Setelah itu, Regi dipercaya menjabat sebagai Kasi Intel di Kejaksaan Negeri Kabupaten Bogor, Cibinong. Pengalaman tersebut menjadi bekal dalam menjalankan tugas barunya sebagai pimpinan Kejaksaan Negeri Majalengka.
Sebagai Kajari baru, Regi tidak hanya dituntut menjalankan fungsi penegakan hukum. Ia juga harus membangun koordinasi dengan pemerintah daerah, Forkopimda, tokoh masyarakat, dan berbagai elemen masyarakat di Majalengka.
Bupati Eman Sambut Kajari Baru
Bupati Majalengka Eman Suherman menyambut baik pergantian pimpinan Kejaksaan Negeri (Kejari) Majalengka.
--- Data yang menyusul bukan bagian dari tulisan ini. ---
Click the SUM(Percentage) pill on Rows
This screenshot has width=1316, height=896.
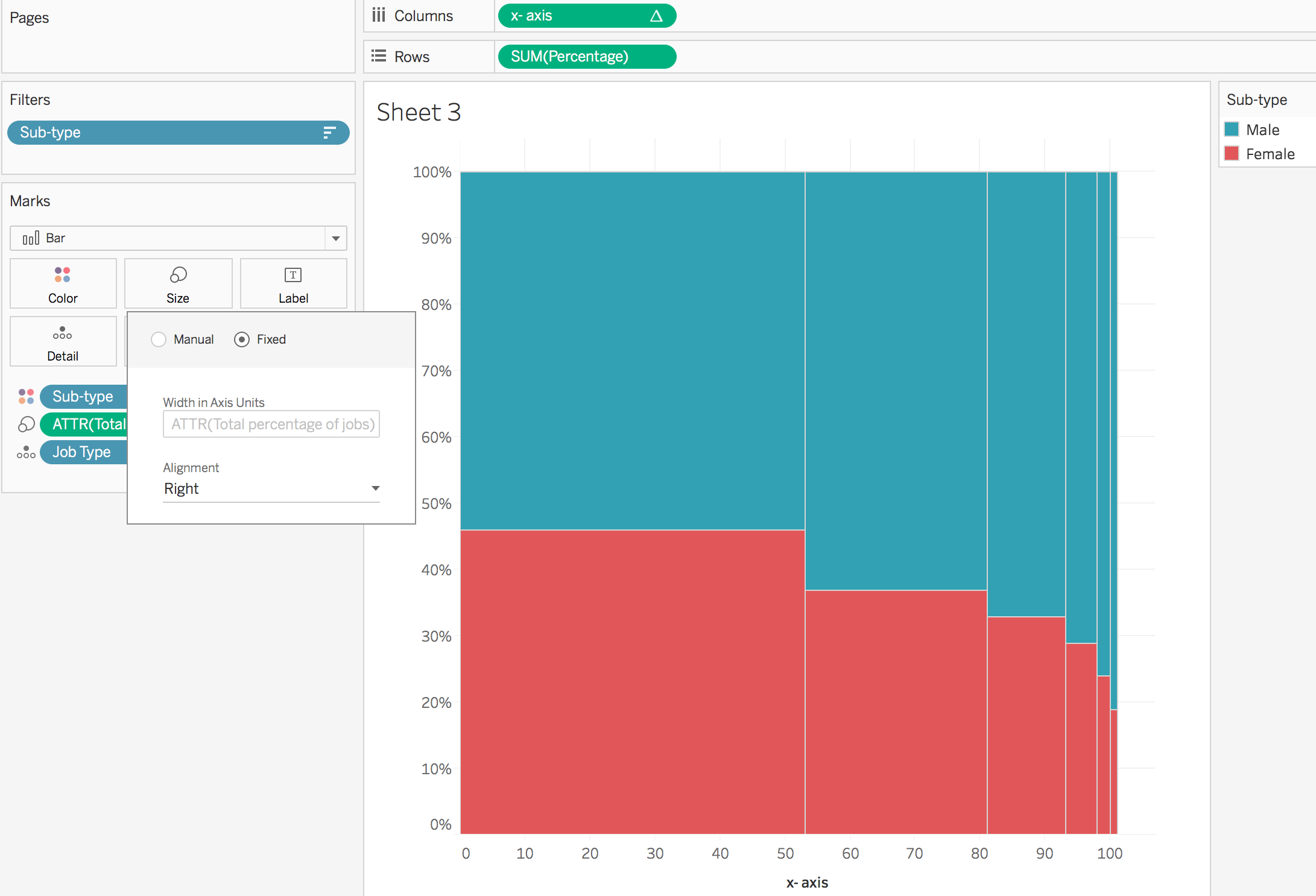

Ia berharap kehadiran Regi dapat semakin memperkuat hubungan kelembagaan antara Pemkab Majalengka dan Kejaksaan.
“Kami menyambut baik kehadiran Kajari yang baru. Semoga sinergi antara Pemerintah Kabupaten Majalengka dengan Kejaksaan Negeri Majalengka semakin kuat dalam mendukung pembangunan dan pelayanan kepada masyarakat,” ujar Eman.
Menurut Eman, Kejaksaan memiliki posisi strategis dalam mendukung tata kelola pemerintahan. Salah satunya melalui fungsi Jaksa Pengacara Negara yang dapat memberikan pendampingan dan bantuan hukum kepada pemerintah daerah sesuai ketentuan yang berlaku.
Karena itu, koordinasi antara Kejari dan Pemkab Majalengka dinilai perlu terus diperkuat. Sinergi tersebut diharapkan dapat mendukung pemerintahan yang tertib, transparan, profesional, dan berlandaskan hukum.
Tantangan Baru Regi Komara
Pengalaman di bidang penyidikan dan intelijen menjadi modal Regi dalam menjalankan tugas sebagai Kajari Majalengka. Namun, tantangan penegakan hukum di daerah tetap membutuhkan pendekatan yang profesional, objektif, dan berintegritas.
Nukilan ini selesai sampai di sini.